=== SOURCE EXCERPT ===
______
# Tell me about Yoshikane knives



## Cksnffr (Mar 3, 2020)

These:

https://carbonknifeco.com/collections/yoshikane-knives

What are they similar to? Known for?


----------



## McMan (Mar 3, 2020)

Classics for a reason. Good balance of food release/sharpenability/performance (true of their White as well as SKD/SLD). Nice profile, height at heel is slightly on the shorter side. 
There's a decade's worth of knowledge about Yoshikane on the forum. Search button is your friend.


----------



## Cksnffr (Mar 3, 2020)

McMan said:


> Classics for a reason. Good balance of food release/sharpenability/performance (true of their White as well as SKD/SLD). Nice profile, slightly on the shorter side.
> There's a decade's worth of knowledge about Yoshikane on the forum. Search button is your friend.
______
=== GIVEN MATERIAL ===
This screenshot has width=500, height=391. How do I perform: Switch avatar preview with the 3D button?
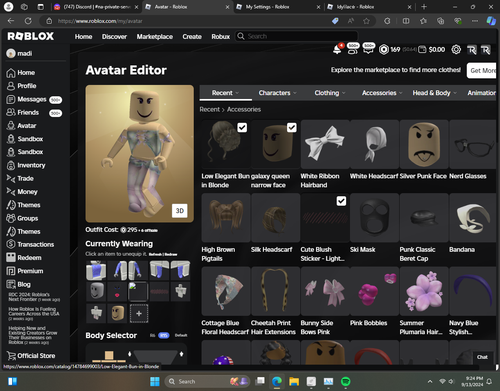click(180, 211)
______
=== SET PROBLEM 1 ===
According to McMan's reply in the Yoshikane knives thread, how much knowledge about Yoshikane does the forum hold?
=== SET PROBLEM 2 ===
Retype the portion of the Yoshikane knives thread that opens with the words containing "# Tell me about" and closes with "to? Known for?".
=== SET PROBLEM 3 ===
Extend the Yoshikane knives thread, picking up right after its final quoted sentence.

=== OUTPUT 1 ===
A decade's worth.

=== OUTPUT 2 ===
# Tell me about Yoshikane knives



## Cksnffr (Mar 3, 2020)

These:

https://carbonknifeco.com/collections/yoshikane-knives

What are they similar to? Known for?

=== OUTPUT 3 ===
Oh! I didn't realize they were that popular. Thanks!


----------



## McMan (Mar 3, 2020)

Cksnffr said:


> Oh! I didn't realize they were that popular. Thanks!


There's a Yoshikane Hakata for sale on BST now at a great price. Hakata is a cool looking knife too.

https://www.kitchenknifeforums.com/...ss-219-mazaki-yoshikane-hakata-santoku.45779/


----------



## Tonycast (Mar 3, 2020)

At that price it's tough not to buy just to play around with. Very unique shape


----------



## Briochy (Mar 3, 2020)

It's my go-to knife at this moment, meaning so far if I can use only one Japanese knife for my whole life, this is probably it. Even though in the future I might find a better knife that suits me, this knife will always be in my heart as my first love. Mine is 240mm Yoshi Dammy SLD btw.


----------



## valgard (Mar 3, 2020)

McMan said:


> Classics for a reason. Good balance of food release/sharpenability/performance (true of their White as well as SKD/SLD). Nice profile, slightly on the shorter side.
> There's a decade's worth of knowledge about Yoshikane on the forum. Search button is your friend.


Just a clarification that you probably mean short as in heel height. A few Yoshikane I have seen run longer than advertised (not sure if true for the hammered line too).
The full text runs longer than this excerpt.